Washington. Je länger der neugewählte US-Präsident Barack Obama an der Macht ist, desto deutlicher wird, dass er die Politik seines neokonservativen Vorgängers George W. Bush unter dem Deckmantel eines neuen Politikstils fortführt. Das bewies am Wochenende der US-Vizepräsident Joe Biden, als er verkündete, dass die neue US-Administration die Kuba-Blockade fortsetzen werde.

Obamas Stellvertreter im Weißen Haus äußerte sich entsprechend bei einem Treffen mit südamerikanischen Regierungs- und Staatschefs in Chile. Dabei unterstrich er, dass er diese Haltung auch seinen Amtskollegen aus Zentralamerika mitteilen werde. Mit diesen kommt er im Laufe dieser Woche in Costa Rica zusammen. Biden verneinte kurz und bündig, dass seine Regierung vorhabe, die Blockade aufzuheben. Als Grund führte er an, dass Präsident Obama und er der Ansicht sind, Kuba müsste zuerst einen politischen Wechsel vollziehen. Außerdem meinen sie, die Kubaner müssten ihre Zukunft selbst entscheiden, in Freiheit und mit der Möglichkeit auf wirtschaftlichen Wohlstand leben können.

Damit ist klar, dass die Eiszeit in den bilateralen Beziehungen zwischen Havanna und Washington auch unter Obama fortbestehen wird. Das beinhaltet weitere Destabilisierungsmaßnahmen seitens der USA und ihrer europäischen Alliierten gegen die kubanische Revolution und ihre Verbündeten.
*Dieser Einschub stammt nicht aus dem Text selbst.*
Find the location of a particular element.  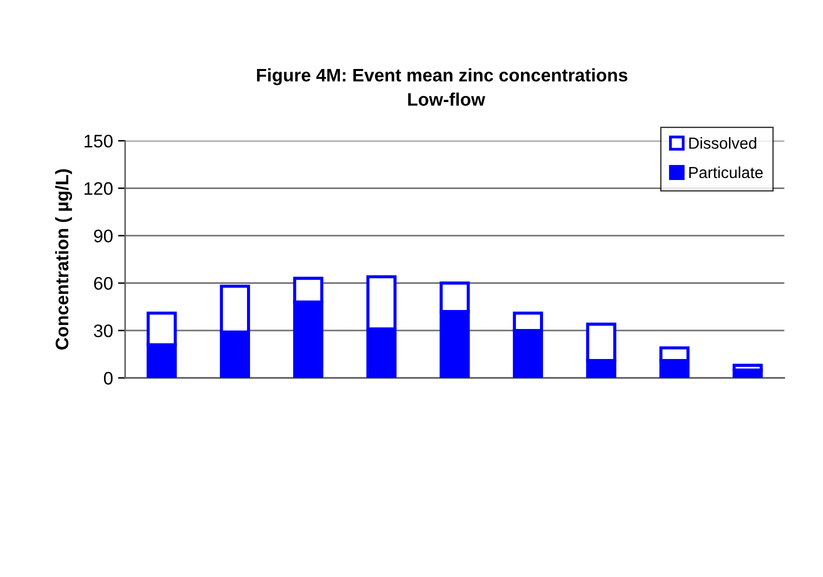

y-tick-label: 30 is located at coordinates (104, 331).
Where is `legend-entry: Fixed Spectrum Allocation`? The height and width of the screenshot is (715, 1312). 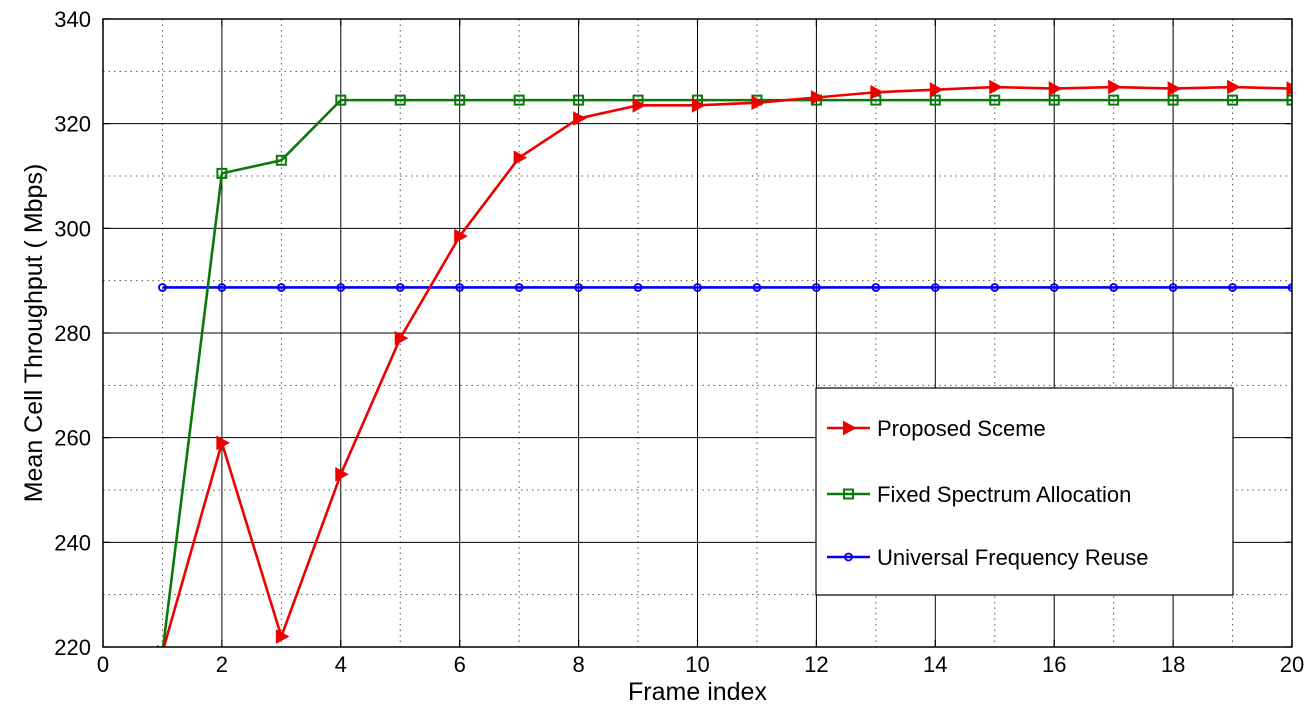
legend-entry: Fixed Spectrum Allocation is located at coordinates (979, 494).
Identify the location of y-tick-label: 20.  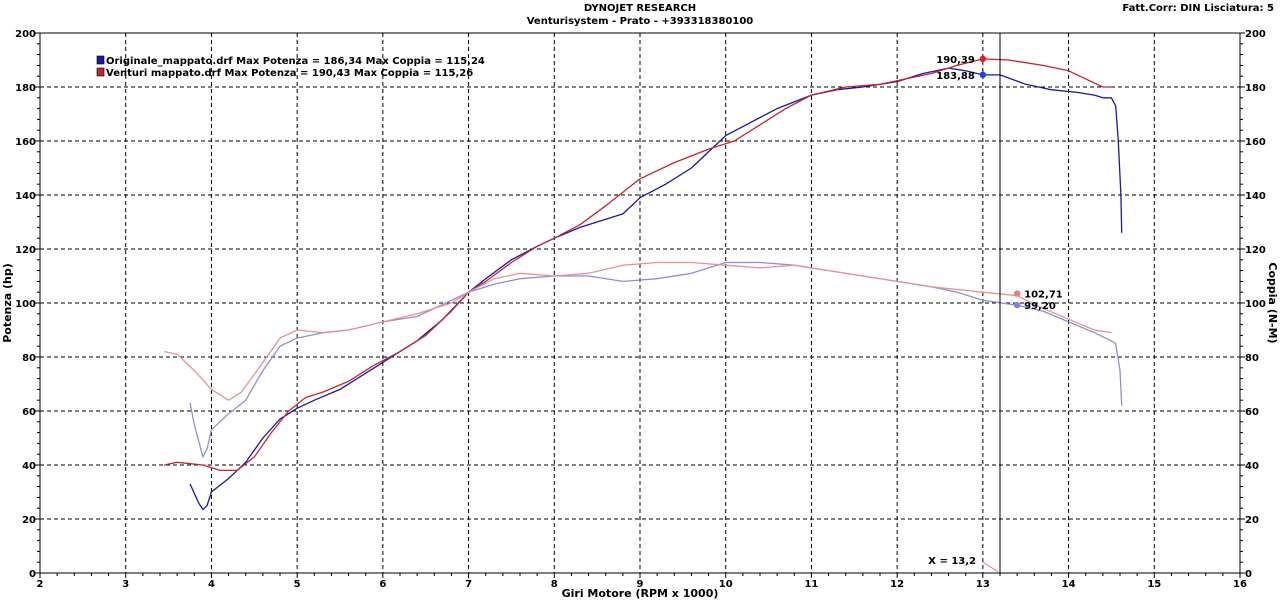
(29, 520).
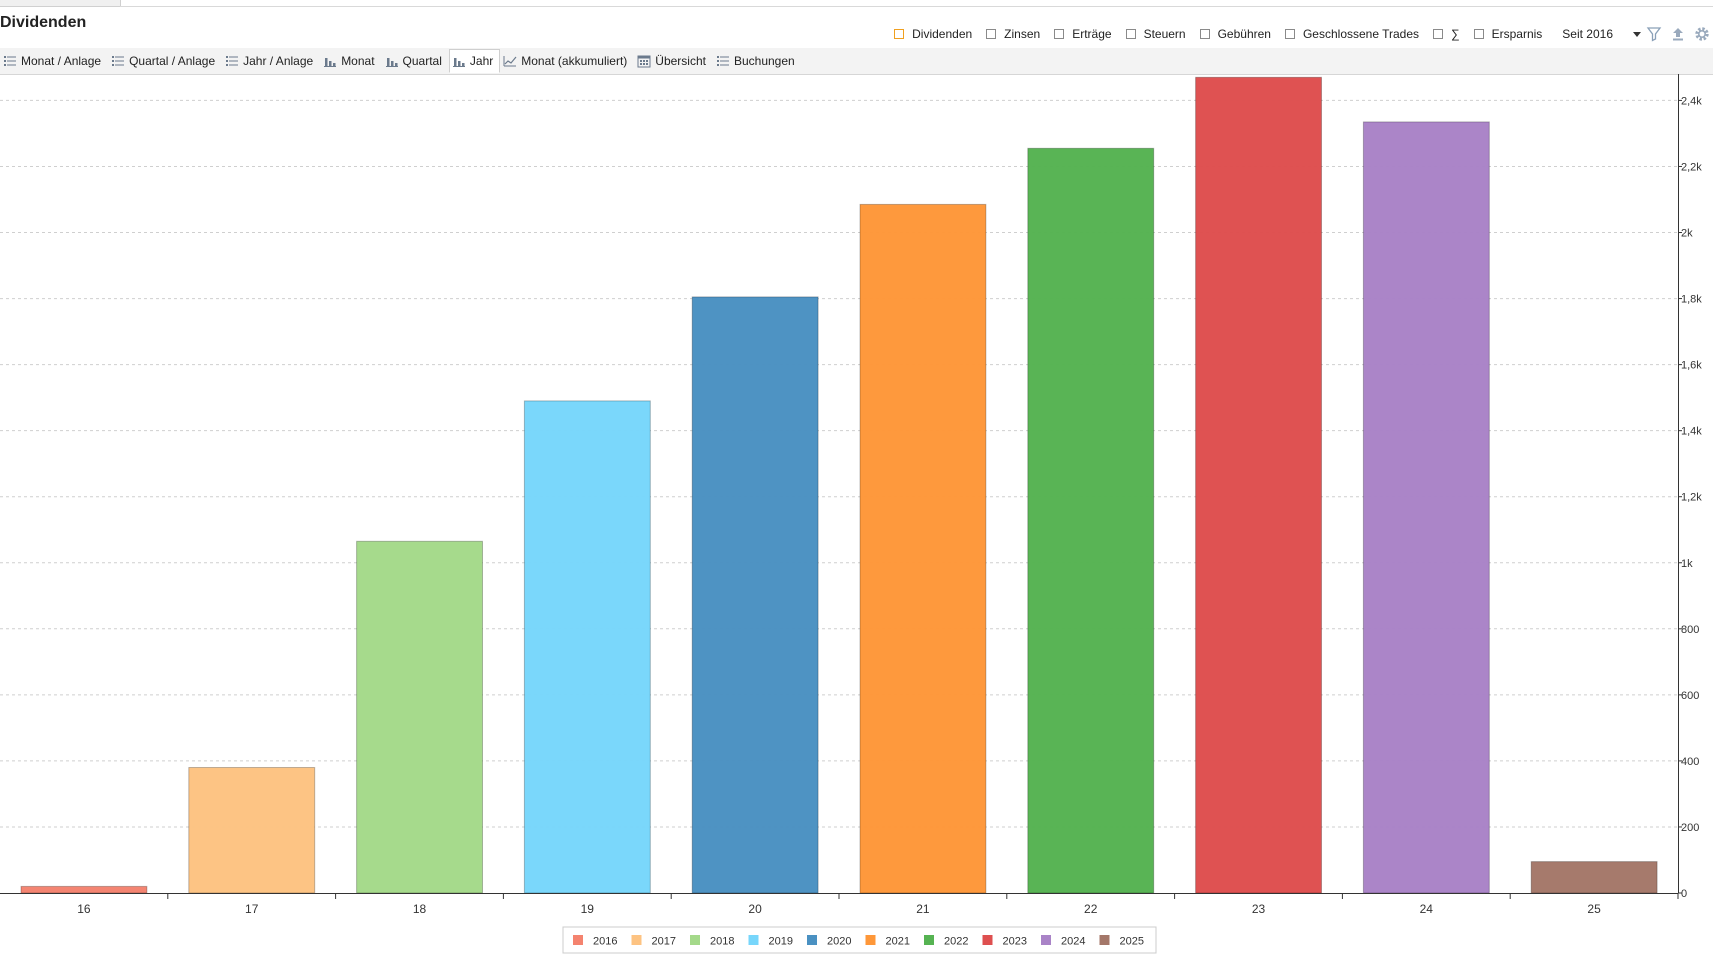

Daher ist es nur noch eine Frage der Zeit, bis die Vollversammlung der Vereinten Nationen, wie schon in den vergangenen 17 Jahren, erneut die Aufhebung der völkerrechtswidrigen Blockade gegen Kuba beschließen wird. Die US-Regierung wird die Entscheidung, wie gehabt, ignorieren. Seit dem 5. Februar 1962 besteht die US-Handelsblockade, ohne dass diese das politische System der Karibikinsel hätte stürzen können. Der wirtschaftliche Schaden soll sich, laut kubanischen Angaben, auf mittlerweile 98 Milliarden US-Dollar belaufen.

Das Treffen in Chile fand unter der Schirmherrschaft von Präsidentin Michelle Bachelet statt. Daran teil nahmen neben Biden, Brasiliens Präsident Luiz Inácio Lula da Silva, sein Amtskollege aus Uruguay, Tabaré Vázquez, und die Präsientin Argentiniens, Cristina Fernández. Aus Europa waren angereist der spanische Regierungschef José Luis Rodríguez Zapatero und der britische Premier Gordon Brown.